(EXERCISE INPUTS)
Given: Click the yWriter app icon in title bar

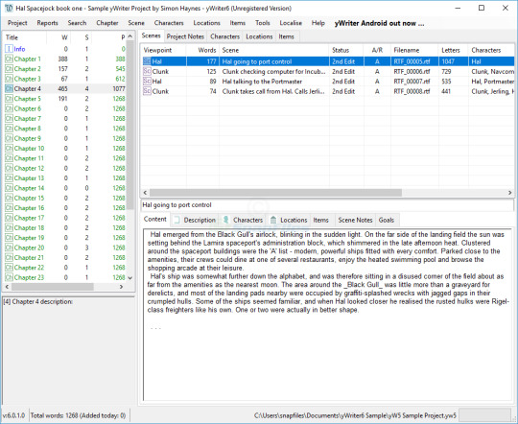Looking at the screenshot, I should point(9,8).
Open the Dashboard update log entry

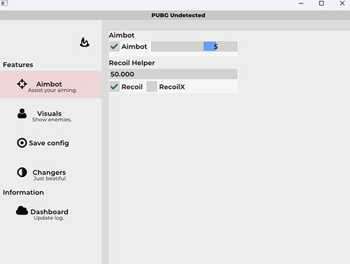[51, 213]
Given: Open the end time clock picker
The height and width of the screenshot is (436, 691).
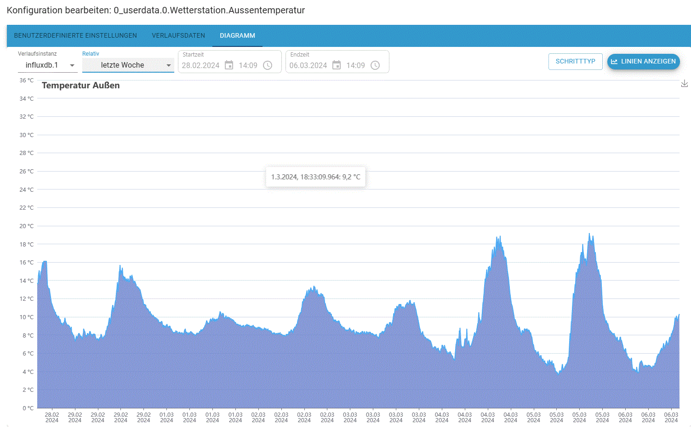Looking at the screenshot, I should tap(375, 65).
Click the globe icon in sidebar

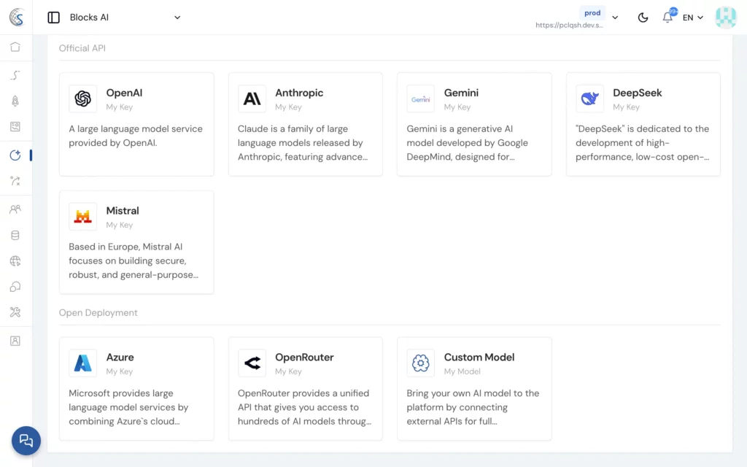tap(15, 261)
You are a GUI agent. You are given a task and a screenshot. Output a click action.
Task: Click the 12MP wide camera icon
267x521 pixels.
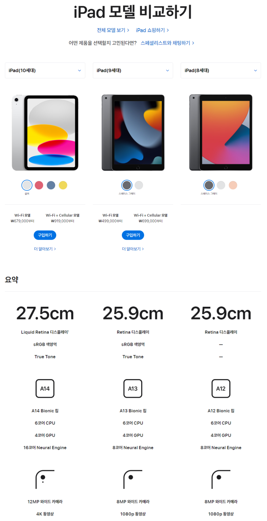pyautogui.click(x=45, y=479)
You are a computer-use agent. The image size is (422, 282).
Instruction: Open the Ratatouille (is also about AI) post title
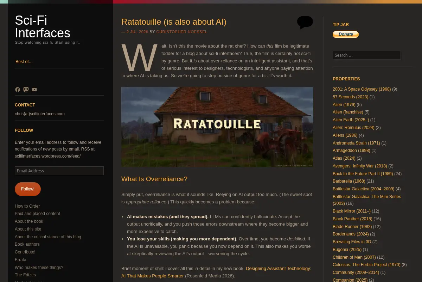tap(174, 22)
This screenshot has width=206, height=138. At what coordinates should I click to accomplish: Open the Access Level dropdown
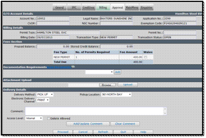[x=34, y=118]
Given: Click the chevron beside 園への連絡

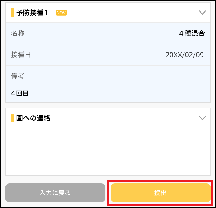Looking at the screenshot, I should (202, 118).
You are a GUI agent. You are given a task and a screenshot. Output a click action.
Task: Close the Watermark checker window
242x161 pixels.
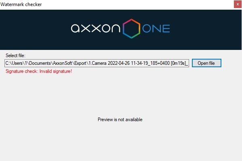click(x=238, y=4)
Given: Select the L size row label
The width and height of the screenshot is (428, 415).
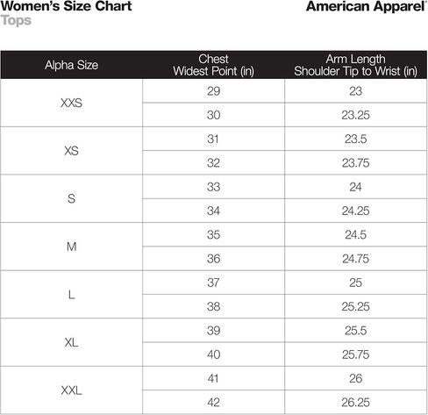Looking at the screenshot, I should 71,295.
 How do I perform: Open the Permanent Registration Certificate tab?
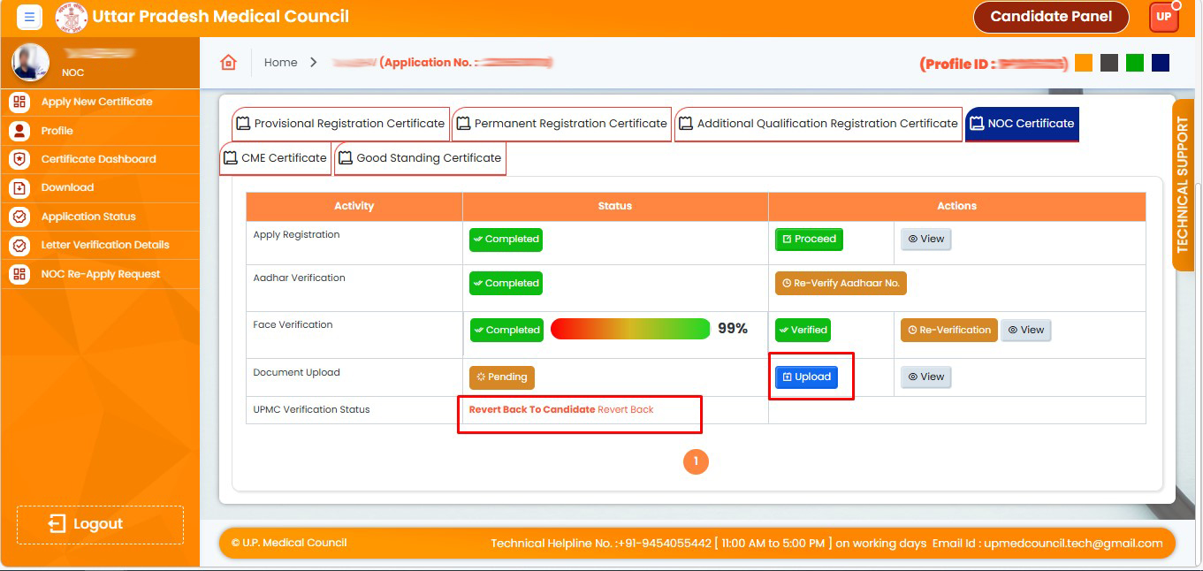pyautogui.click(x=561, y=124)
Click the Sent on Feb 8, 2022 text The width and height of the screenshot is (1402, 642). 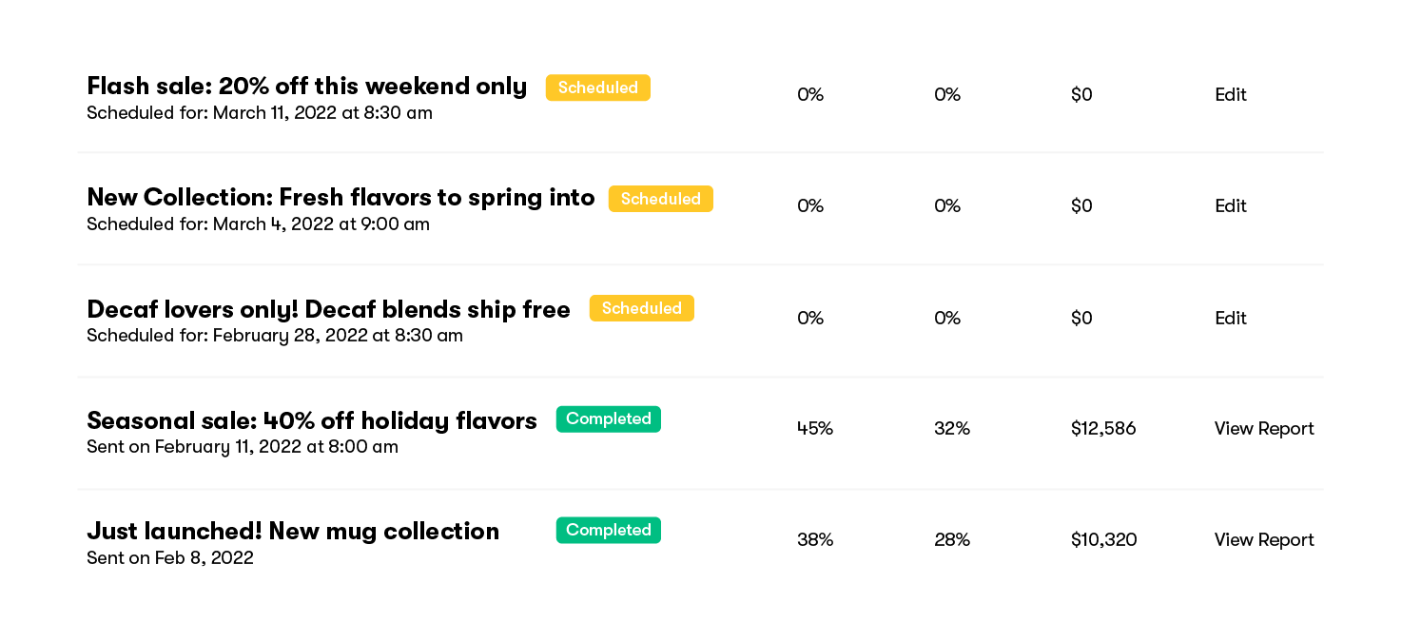tap(170, 558)
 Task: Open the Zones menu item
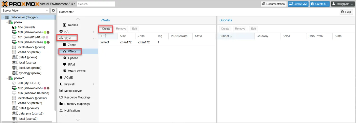[72, 45]
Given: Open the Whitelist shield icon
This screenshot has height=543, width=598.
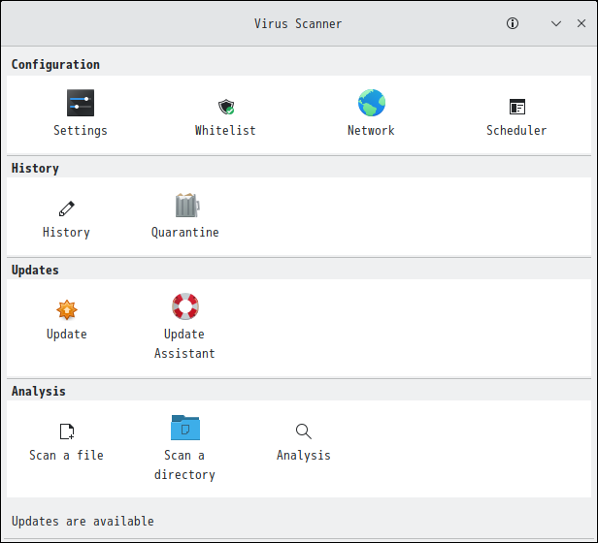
(End EXERCISE INPUTS)
YOUR GOAL:
Copy out each line of the entries above that holds "size".

RESPONSE TO THIS EXERCISE:
You are a computer-use agent. The image size is (422, 282).
Given: Select the L size row label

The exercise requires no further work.